Die Frauenstimmen singt mit Lappen und Kittelschurz ausgestattet von Unglaublichem. Foto: Marcel

Der Weiberball in Deißlingen lud ins verrückte „Ku(h)rhaus“ ein. Alles frei nach dem Motto: „Wer hat eigentlich das Stethoskop gefressen?“

Ins verrückte Ku(h)rhaus haben die Macherinnen des Deißlinger Weiberballs eingeladen – und 240 Frauen ließen sich diesen Spaß nicht nehmen.

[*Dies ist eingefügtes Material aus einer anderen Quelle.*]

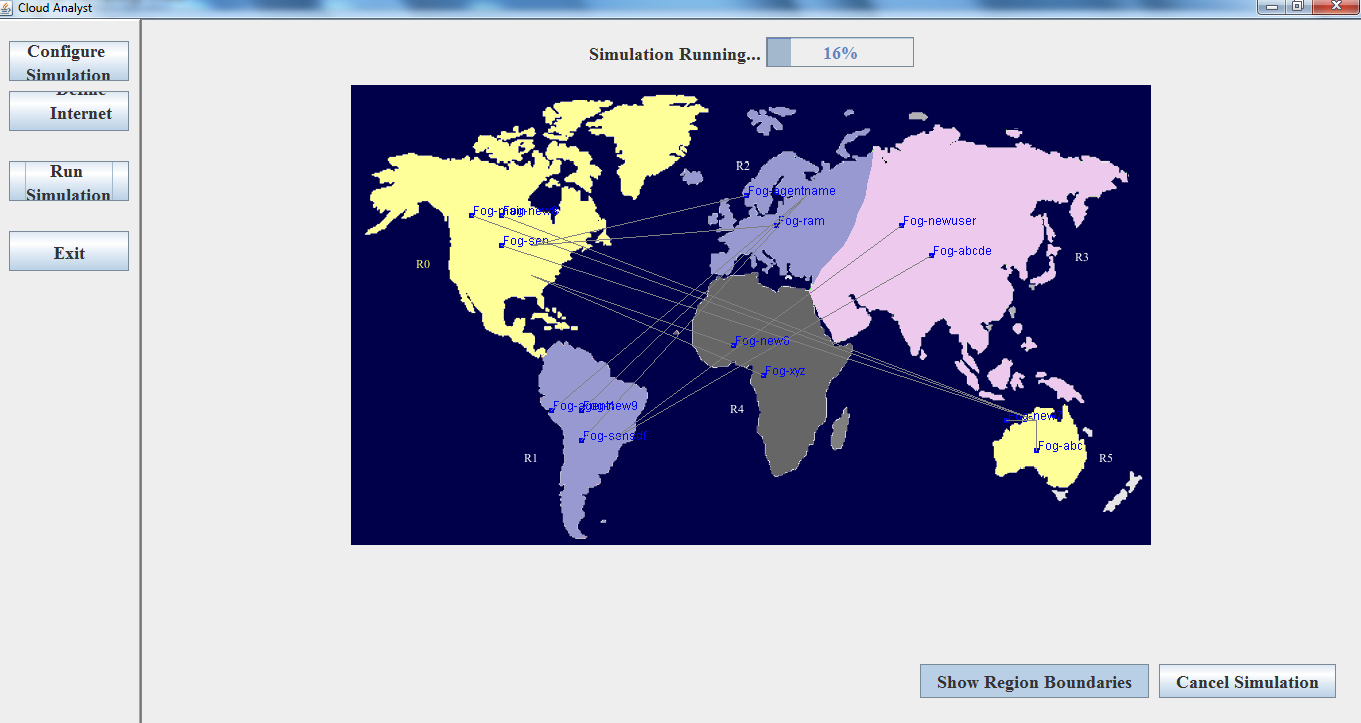Exit the Cloud Analyst application
Image resolution: width=1361 pixels, height=723 pixels.
[69, 251]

Vermutlich wären es noch mehr gewesen, „wir waren ganz schnell ausverkauft“, betonte Saskia Ulbrich vom Ball-Team.

 

Die Muh-Vieh-Stars Zur Einstimmung gab’s einen Rückblick auf den ersten Weiberball vor zwei Jahren – die Muh-Vieh-Stars, gereicht zu überaus gesunden Snacks, also Chips, Flips und knallbuntem Aperitif. Man befand sich schließlich in Ku(h)r. Und hatte deshalb den roten Teppich von damals gegen eine gediegen beige Einrichtung getauscht, die Champagnergläser gegen Schnabeltassen, alles frei nach dem Motto: „Wer hat eigentlich das Stethoskop gefressen?

Musik- und Psychotherapie So ging es kunterbunt durch die Musik- und Psychotherapie, den Besuch bei der Ernährungsberaterin mit Vorliebe für Schwarzwälder Kirschtorte, ins Wartezimmer mit Prosecco und natürlich in die Abgründe, denen das Reinigungspersonal täglich begegnet.

Die Lappen- und Kittelschurz-bewehrte Truppe kennt man sonst als die Frauenstimmen, und stimmgewaltig sangen die Damen um Mimi Storz und Tati Mitsche von unglaublichen Ungeheuerlichkeiten.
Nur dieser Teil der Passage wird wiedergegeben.